Por Maria da Conceição
Correia Pereira CRP 02\1376
Fala aos profissionais de
psicologia e interessados no tema da gestão do risco integral e emergências e
desastres junto ao CRP Minas Gerais – O tema do desastres aéreos
Boa noite a todas todos
todes . É com imenso respeito à nossa profissão, e também à dimensão humana da
dor que permeia os desastres, que compartilho com vocês um pouco da minha
prática e reflito sobre a atuação da psicologia diante de uma das formas mais
impactantes e visíveis de tragédia moderna: os desastres aéreos.
Abrimos esta conversa
evocando memórias que muitas vezes assistimos pela televisão ou lemos nas
manchetes: o silêncio após o estrondo, as sirenes de bombeiros e das
ambulâncias a angústia de familiares em salas de aeroporto, os escombros
espalhados, e os nomes que de repente ganham rostos e histórias. O desastre da
Chapecoense em 2016, o voo 1901 da Gol
sobre a mata amazonas o voo 3054 da TAM em Congonhas em 2007 ( este
acidente está sendo apresentando documentário na netflix neste momento) , ou
mesmo o acidente com a Varig em 1982 que teve na época uma repercussão
midiática bastante significativa, são
exemplos que marcaram profundamente não só os familiares e sobreviventes, mas
também a coletividade não só da comunidade aeronáutica mas na população em
geral , nacional e internacional.
A pergunta que nos guia
hoje é: qual o papel do psicólogo frente a essa condição de complexidade? Como podemos atuar com ética,
competência e sensibilidade em cenários de tamanha ruptura humana e simbólica?

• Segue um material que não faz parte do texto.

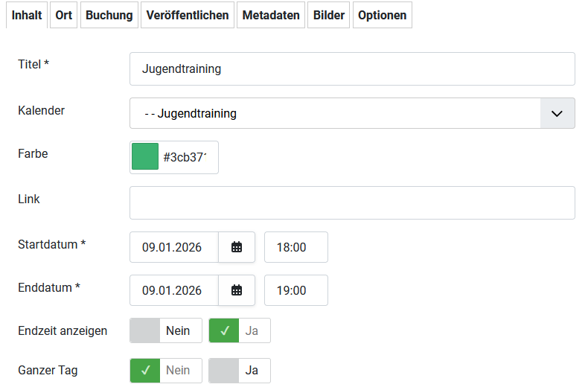The height and width of the screenshot is (390, 588).
Task: Set Ganzer Tag to Nein
Action: coord(166,370)
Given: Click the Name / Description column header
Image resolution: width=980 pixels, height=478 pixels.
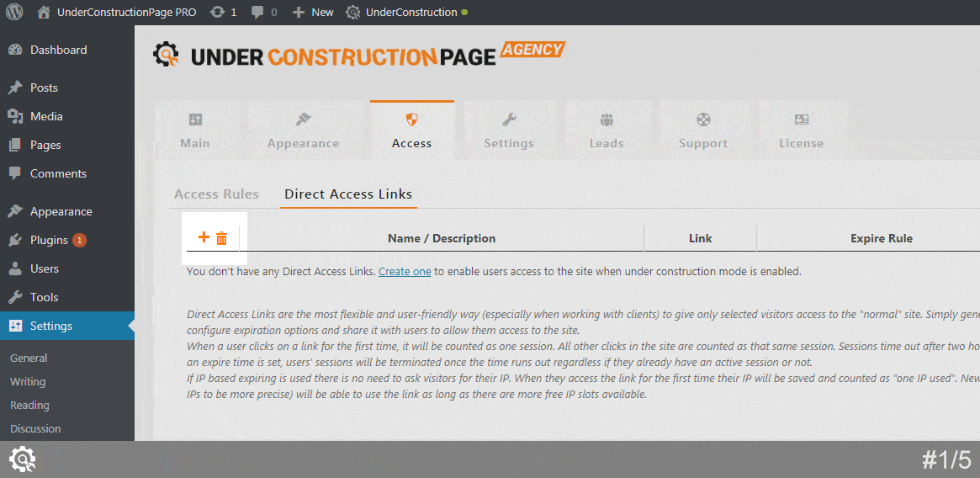Looking at the screenshot, I should (x=442, y=238).
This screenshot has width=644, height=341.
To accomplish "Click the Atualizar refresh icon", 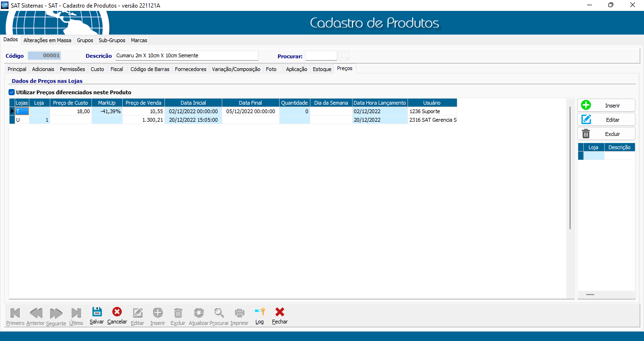I will click(x=199, y=313).
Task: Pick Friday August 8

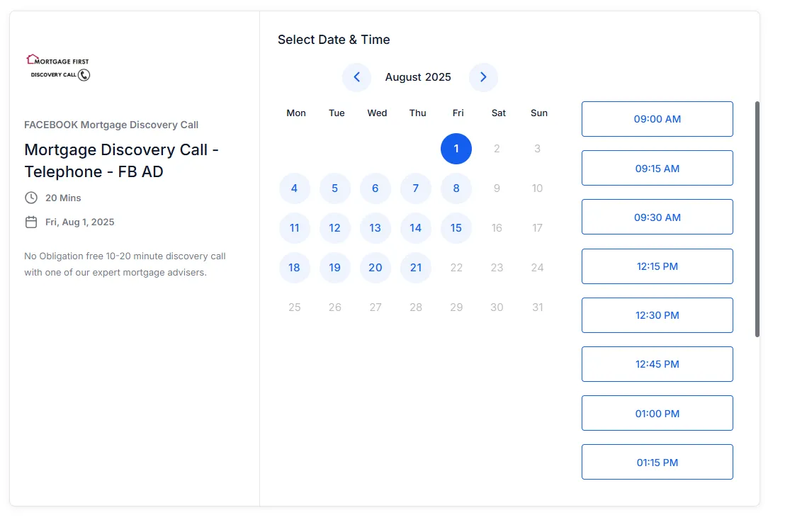Action: pyautogui.click(x=456, y=188)
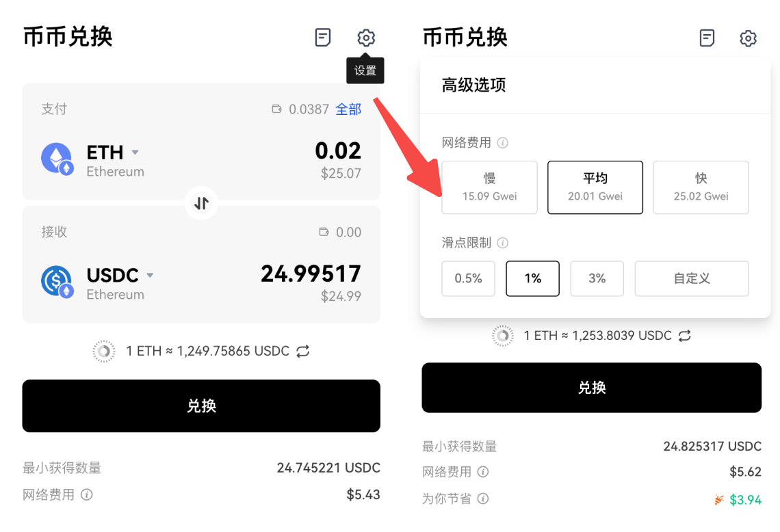The width and height of the screenshot is (780, 532).
Task: Select the 慢 15.09 Gwei fee option
Action: pos(489,187)
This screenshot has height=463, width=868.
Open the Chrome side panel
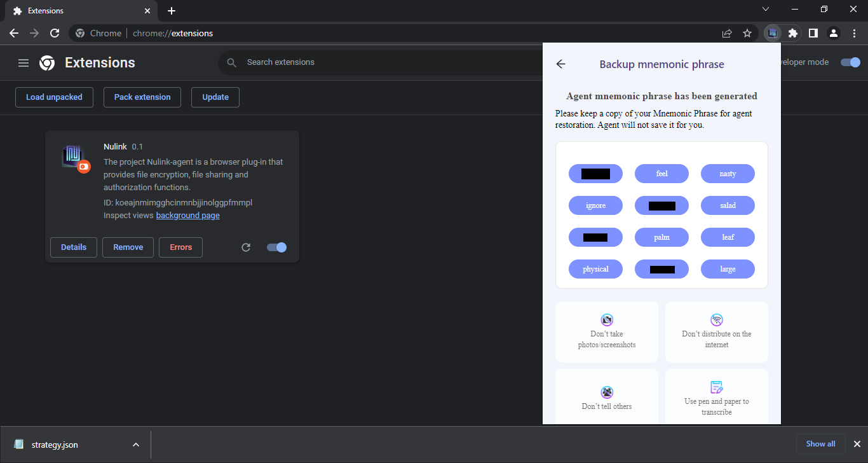pyautogui.click(x=813, y=33)
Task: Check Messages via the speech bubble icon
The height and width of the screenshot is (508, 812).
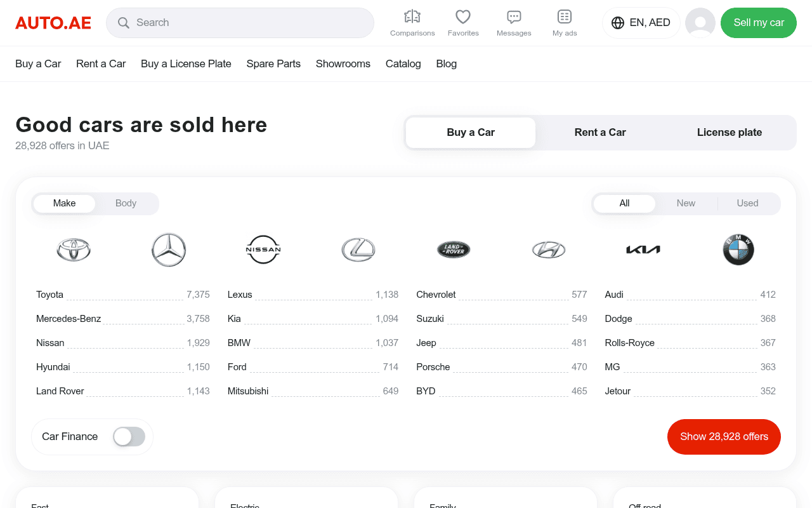Action: pyautogui.click(x=514, y=22)
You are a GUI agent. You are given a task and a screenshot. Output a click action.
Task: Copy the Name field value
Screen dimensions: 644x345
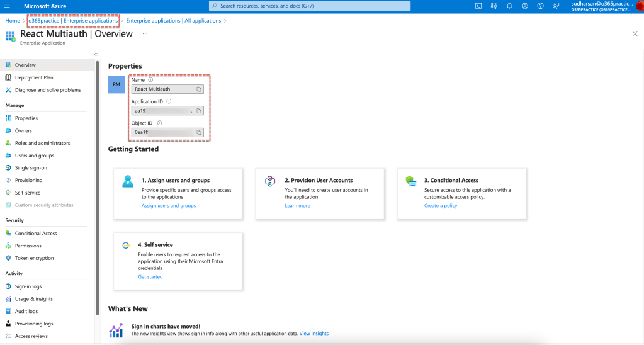(x=199, y=89)
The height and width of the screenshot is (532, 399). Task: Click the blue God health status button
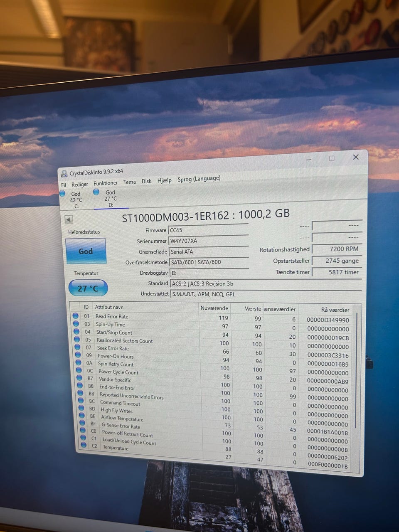pos(86,251)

1. Entendendo os desastres
e os desastres aéreos
Segundo a ONU, desastres
são eventos graves e disfuncionais que ultrapassam a capacidade de resposta de
uma comunidade, exigindo ajuda externa e provocando perdas humanas, materiais,
ambientais ou institucionais. No Brasil, a Lei nº 12.608/2012, que institui a
Política Nacional de Proteção e Defesa Civil, também define desastres como
ocorrências adversas que causam danos significativos.
Os desastres aéreos se
inserem na categoria de desastres tecnológicos — provocados por condições humanas, técnicas ou estruturais. São marcados
muito pontualmente por :
- Grande visibilidade
midiática;
- Impacto coletivo e
simbólico (aeronaves representam tecnologia, controle, segurança);a idéia do
desatre aéreo é permiada or uma concepção de racionalidade onde o transporte
aéreo é considerado o mais seguro. E o desastre quando é vivenciado quebra ou
desaloja essa racionalidade
- Fragmentação corporal e
dificuldades no reconhecimento das vítimas; ou até mesmo a impossibilidade de
resgate dos corpos
- Demandas jurídicas e
burocráticas longas para os familiares de vitimas ;
- Alto grau de sofrimento
psíquico para todos os envolvidos, incluindo equipes de trabalho não só da
empresa atingida pelo desastre mas atinge toda comunidade aeronáutica.
2. Impactos psicológicos
dos desastres aéreos
Os efeitos psicológicos
variam conforme a posição do sujeito em relação ao desastre.
a) Vítimas diretas ou
sobreviventes: sofrem frequentemente choques psicológicos intensos, confusão
mental, sensação de irrealidade, estados dissociativos e sintomas de Transtorno
de Estresse Pós-Traumático (TEPT). A culpa do sobrevivente é comum: “por que eu
vivi e os outros não?”
b) Familiares das vítimas:
vivem o que chamamos de luto traumático ou luto prolongado mas devemos entender
que luto é processo e que coloca as pessoas envolvidas em condição de risco e
de fato pode se torna em condição psicopatológica com comordidades especificas — especialmente quando não há um corpo
identificado. A dor é agravada pela espera por informações, pelas dificuldades
de comunicação e pela exposição midiática. A psicologia tem papel crucial no
acolhimento e na facilitação do processo de luto considerando todo o contexto
de cada cenário em cada condição do acidente aéreo. O acolhimento a dor e ao
sofrimento pode dimensionar condições de vivencia adaptacional ou não nas
perdas vivenciadas diante da população atingida de forma direta pelo desastre.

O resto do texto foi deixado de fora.